## TEXTE À LIRE
============================================================

Indie Game Awards et interdiction de l'IA

Pourquoi les Indie Game Awards interdisent-ils l'utilisation de l'IA ?

Les Indie Game Awards (IGA) ont retiré le titre de Jeu de l'année à Clair Obscur: Expedition 33 après avoir découvert que ses développeurs avaient utilisé l'IA générative. Cette affaire va bien au-delà d'une simple disqualification. Elle soulève des questions fondamentales sur la place de l'IA dans la création des jeux et pour l'avenir du développement indépendant.

L'affaire Clair Obscur: quand l'IA fait perdre un titre

Clair Obscur: Expedition 33, un RPG français développé par Sandfall Interactive, est acclamé par la critique et remporte plusieurs prix prestigieux, dont celui de Jeu de l'année aux Indie Game Awards 2025 (en plus du GOTY, ce n'est pas le même prix).

Quelques jours après la cérémonie, l'organisation des IGA annonce revoir sa décision. Pourquoi ? Parce que Sandfall Interactive a admis avoir utilisé de l'IA générative dans le développement du jeu, notamment pour certaines textures. Le problème ? Le règlement des IGA est clair : "Les jeux développés à l'aide d'une IA générative ne peuvent être nominés".

============================================================

## ENREGISTREMENTS
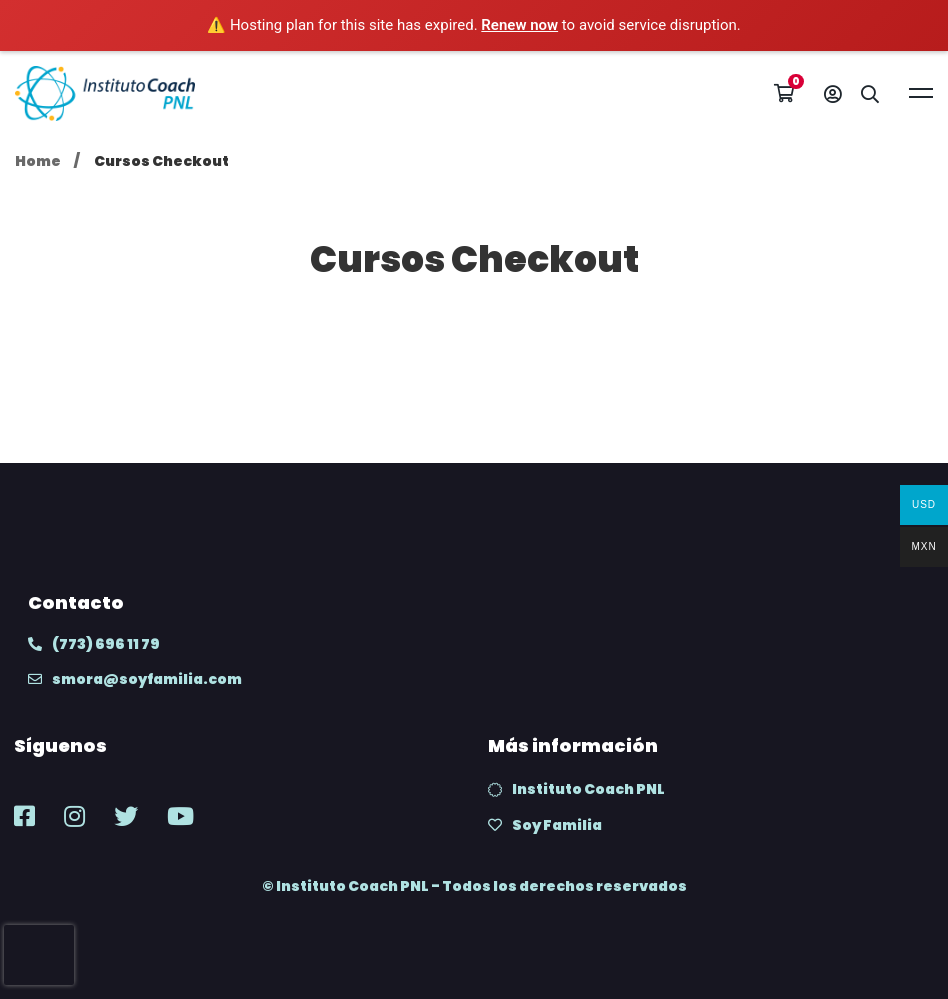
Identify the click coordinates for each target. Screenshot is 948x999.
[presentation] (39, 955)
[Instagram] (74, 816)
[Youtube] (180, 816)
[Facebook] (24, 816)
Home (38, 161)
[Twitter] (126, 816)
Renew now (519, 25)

============================================================

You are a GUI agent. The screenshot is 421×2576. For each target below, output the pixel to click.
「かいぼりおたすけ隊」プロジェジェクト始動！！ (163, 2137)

============================================================

## CONSIGNE 1
Multipliez par 0,85 chaque coordonnée indiquée dans les enregistrements, de la ligne qui contient « Identify the click » jusqu'à celle qui contient « Renew now (519, 25) », toutes deux incluses, en arrondissant à l'entier le plus proche (les demis vers le haut). Recopiez toutes ces lignes sans en omettre aucune, avec les coordonnées ainsi modifiées.
## CONSIGNE 2
Donnez la suite du texte sur l'interdiction de l'IA aux Indie Game Awards, à partir de l'endroit où il s'arrête.

## RÉSULTAT 1
Identify the click coordinates for each target. Screenshot is 948x999.
[presentation] (33, 812)
[Instagram] (63, 694)
[Youtube] (153, 694)
[Facebook] (20, 694)
Home (32, 137)
[Twitter] (107, 694)
Renew now (441, 21)

## RÉSULTAT 2
Le studio avait initialement déclaré ne pas avoir utilisé d'IA lors de sa soumission, puis a rectifié après la cérémonie. Malgré le fait que les éléments concernés aient été remplacés dans un patch rapidement après le lancement, la décision était prise : Clair Obscur perdait ses titres, au profit de Blue Prince pour le Jeu de l'année.

Une position radicale mais cohérente

La position des Indie Game Awards peut sembler extrême, mais elle s'inscrit dans une philosophie claire. Pour comprendre cette décision, il faut se rappeler ce que représente la scène "indie" dans le jeu vidéo.

Les jeux indépendants sont valorisés pour leur artisanat, leur authenticité et l'implication humaine dans leur création. C'est un secteur où la créativité brute et l'expression personnelle sont reines. Dans ce contexte, l'IA générative est perçue comme une menace à ces valeurs fondamentales.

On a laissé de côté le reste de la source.